Berikut daftar 19 SD yang alami penggabungan oleh Pemkot Surakarta

Selasa, 4 Juni 2024 13:53 WIB
Image Print
Kepala Dinas Pendidikan Kota Surakarta Dian Rineta memberikan keterangan kepada wartawan di Solo, Jawa Tengah, Selasa (4/5/2024). ANTARA/Aris Wasita
Solo (ANTARA) - Pemerintah Kota (Pemkot) Surakarta melakukan regrouping atau penggabungan sejumlah Sekolah Dasar (SD) dengan berbagai pertimbangan, salah satunya efisiensi manajemen.

Kepala Dinas Pendidikan (Disdik) Kota Surakarta Dian Rineta di Solo, Jawa Tengah, Selasa, mengatakan ada banyak pertimbangan untuk melakukan penggabungan sekolah.

"Jadi bukan hanya kekurangan siswa, pertimbangannya banyak salah satunya efisiensi manajemen sekolah. Yang kami regrouping yang satu halaman atau satu pintu. Tapi memang salah satunya tidak banyak siswanya," kata Dian.

Berdasarkan data, ada sebanyak 19 SD yang pada tahun ajaran mendatang mengalami penggabungan, antara lain SDN Mangkuyudan, SDN Tegalsari, dan SDN Bumi I menjadi SDN Mangkuyudan, SDN Kawatan dan SDN Kartodipuran menjadi SDN Kawatan, SDN Pringgolayan, dan SDN Bunderan menjadi SDN Bunderan.

Selanjutnya ada SDN Mojosongo V dan SDN Mojosongo VI menjadi SDN Mojosongo V, SDN Beskalan dan SDN Tumenggungan menjadi SDN Beskalan, SDN Nayu Barat I dan SDN Nayu Barat II menjadi SDN Nayu Barat I, SDN Mangkubumen Wetan dan SDN Yosodipuro menjadi SDN Mangkubumen Wetan.

Ada pula SDN Bibis Luhur I dan SDN Bibis Luhur II menjadi SDN Bibis Luhur I, serta SDN Nayu dan SDN Gambirsari menjadi SDN Nayu.

"Regrouping ini tersebar di lima kecamatan," katanya.

Terkait dengan bekas sekolah yang siswanya sudah digabungkan dengan sekolah lain, kata dia, akan dilakukan inventarisasi.

"Kami diskusikan dulu dengan bagian aset karena bagaimana pun kami tetap butuh sekolah, apalagi kalau digunakan pindahan sekolah selama proses pembangunan. Jadi tidak kami serahkan semuanya ke pengelolaan aset," katanya.

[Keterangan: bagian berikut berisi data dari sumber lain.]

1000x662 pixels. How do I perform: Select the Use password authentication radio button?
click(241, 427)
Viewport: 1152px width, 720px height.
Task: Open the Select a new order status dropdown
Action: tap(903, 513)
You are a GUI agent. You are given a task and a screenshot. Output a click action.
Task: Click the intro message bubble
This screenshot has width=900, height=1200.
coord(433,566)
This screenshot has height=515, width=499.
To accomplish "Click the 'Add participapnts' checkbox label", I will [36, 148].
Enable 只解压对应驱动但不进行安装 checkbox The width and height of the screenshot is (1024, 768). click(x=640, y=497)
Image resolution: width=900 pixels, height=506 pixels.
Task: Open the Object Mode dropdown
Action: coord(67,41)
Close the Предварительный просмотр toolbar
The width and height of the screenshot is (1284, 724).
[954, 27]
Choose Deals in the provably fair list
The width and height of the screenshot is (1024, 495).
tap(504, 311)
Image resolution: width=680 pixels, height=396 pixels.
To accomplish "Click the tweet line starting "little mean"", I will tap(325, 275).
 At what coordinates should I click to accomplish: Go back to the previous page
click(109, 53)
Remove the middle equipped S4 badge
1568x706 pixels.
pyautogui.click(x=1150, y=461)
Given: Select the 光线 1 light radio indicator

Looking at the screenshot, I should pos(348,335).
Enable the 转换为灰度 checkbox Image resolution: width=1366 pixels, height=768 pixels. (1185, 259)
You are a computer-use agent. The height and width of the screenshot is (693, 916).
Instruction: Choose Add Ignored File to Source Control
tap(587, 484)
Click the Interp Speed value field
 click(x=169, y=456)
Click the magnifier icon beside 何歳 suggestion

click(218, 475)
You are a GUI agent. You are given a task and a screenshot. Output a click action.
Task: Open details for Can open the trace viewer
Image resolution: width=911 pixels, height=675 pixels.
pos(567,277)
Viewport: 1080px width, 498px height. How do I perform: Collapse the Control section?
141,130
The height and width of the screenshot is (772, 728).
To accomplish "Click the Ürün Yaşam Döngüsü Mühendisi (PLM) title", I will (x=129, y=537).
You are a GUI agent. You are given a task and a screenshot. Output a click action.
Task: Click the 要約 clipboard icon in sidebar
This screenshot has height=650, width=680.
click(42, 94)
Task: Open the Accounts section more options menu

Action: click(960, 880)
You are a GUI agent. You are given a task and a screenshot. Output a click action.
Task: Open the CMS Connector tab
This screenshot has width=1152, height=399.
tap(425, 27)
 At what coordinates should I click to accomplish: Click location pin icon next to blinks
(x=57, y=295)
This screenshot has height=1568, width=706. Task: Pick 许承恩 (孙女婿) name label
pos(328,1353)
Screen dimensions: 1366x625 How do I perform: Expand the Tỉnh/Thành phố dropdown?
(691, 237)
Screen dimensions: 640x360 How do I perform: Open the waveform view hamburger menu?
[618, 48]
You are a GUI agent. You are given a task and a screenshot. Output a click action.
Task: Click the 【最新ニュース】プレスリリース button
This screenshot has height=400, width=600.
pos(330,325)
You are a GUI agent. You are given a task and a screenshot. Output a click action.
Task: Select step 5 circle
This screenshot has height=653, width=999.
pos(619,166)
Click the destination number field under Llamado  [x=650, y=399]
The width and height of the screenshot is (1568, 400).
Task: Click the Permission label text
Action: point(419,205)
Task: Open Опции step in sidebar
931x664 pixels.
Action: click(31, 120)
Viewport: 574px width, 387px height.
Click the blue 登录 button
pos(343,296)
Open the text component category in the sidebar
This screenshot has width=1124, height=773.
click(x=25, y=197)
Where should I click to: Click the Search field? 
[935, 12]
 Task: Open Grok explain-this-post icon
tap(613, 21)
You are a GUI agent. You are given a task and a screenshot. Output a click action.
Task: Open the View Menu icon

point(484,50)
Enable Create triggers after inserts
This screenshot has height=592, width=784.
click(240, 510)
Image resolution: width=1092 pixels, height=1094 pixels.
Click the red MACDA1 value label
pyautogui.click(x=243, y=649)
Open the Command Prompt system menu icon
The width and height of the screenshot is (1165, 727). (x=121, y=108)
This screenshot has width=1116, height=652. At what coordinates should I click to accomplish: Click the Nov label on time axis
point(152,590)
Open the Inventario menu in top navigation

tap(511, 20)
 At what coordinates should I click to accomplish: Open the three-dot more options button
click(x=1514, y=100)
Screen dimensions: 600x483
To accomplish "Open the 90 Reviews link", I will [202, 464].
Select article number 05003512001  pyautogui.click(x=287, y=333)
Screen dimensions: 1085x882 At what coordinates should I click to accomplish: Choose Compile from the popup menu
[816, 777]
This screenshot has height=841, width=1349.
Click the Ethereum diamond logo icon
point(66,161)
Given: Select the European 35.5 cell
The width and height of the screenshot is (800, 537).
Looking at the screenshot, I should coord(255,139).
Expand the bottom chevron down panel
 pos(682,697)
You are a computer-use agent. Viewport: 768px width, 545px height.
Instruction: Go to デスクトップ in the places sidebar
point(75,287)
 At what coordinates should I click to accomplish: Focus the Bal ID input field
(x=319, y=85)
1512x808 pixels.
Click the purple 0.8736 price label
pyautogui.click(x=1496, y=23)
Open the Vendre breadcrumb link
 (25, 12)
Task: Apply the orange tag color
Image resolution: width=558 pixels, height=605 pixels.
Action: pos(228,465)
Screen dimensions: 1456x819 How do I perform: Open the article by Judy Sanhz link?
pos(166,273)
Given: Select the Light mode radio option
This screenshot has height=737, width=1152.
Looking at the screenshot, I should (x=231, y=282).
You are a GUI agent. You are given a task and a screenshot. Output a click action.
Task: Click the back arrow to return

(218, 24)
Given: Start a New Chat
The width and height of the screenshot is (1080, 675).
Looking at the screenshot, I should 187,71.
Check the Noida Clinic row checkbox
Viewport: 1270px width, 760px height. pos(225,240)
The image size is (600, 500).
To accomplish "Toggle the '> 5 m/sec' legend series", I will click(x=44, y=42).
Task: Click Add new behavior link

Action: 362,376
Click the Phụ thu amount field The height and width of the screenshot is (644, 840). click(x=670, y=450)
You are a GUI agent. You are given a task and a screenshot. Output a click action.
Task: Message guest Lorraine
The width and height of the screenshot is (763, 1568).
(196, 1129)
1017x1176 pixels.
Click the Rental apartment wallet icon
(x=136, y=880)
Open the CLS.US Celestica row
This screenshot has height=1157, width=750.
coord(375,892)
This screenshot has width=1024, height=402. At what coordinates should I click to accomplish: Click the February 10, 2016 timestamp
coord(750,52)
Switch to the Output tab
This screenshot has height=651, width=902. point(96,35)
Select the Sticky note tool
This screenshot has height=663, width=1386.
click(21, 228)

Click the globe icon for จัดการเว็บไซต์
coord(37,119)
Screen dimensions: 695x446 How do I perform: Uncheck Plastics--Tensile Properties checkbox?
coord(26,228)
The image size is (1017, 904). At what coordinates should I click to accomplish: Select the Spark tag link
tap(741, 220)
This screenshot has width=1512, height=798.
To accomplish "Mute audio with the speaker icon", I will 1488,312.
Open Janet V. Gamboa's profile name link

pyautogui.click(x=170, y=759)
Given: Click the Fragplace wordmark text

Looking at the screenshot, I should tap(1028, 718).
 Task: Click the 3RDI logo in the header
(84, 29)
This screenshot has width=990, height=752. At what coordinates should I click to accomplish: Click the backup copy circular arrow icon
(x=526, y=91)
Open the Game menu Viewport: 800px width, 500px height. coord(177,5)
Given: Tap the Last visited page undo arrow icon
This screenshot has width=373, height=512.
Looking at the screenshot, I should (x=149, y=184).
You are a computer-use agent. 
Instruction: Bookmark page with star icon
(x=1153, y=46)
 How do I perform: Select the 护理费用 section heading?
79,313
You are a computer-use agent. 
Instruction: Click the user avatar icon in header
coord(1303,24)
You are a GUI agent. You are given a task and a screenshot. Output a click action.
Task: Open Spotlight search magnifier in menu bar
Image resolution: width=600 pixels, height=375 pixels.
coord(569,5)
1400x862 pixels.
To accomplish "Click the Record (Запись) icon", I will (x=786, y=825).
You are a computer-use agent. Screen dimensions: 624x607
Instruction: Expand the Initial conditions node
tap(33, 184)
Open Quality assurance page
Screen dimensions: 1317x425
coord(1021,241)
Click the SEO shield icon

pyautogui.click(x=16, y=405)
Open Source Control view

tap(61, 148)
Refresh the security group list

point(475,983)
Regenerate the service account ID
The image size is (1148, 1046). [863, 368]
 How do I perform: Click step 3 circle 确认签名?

Disinggung mengenai sejumlah sekolah yang hanya memiliki sedikit siswa, menurut dia, salah satunya karena banyak sekolah yang berada di kawasan perkantoran.

"Jadi melihatnya tidak satu aspek, misalnya SDN Tumenggungan, di situ kan tidak ada warga karena sudah jadi lingkungan perkantoran. Melihatnya tidak bisa satu sisi, harus komprehensif, dari berbagai argumentasi," katanya.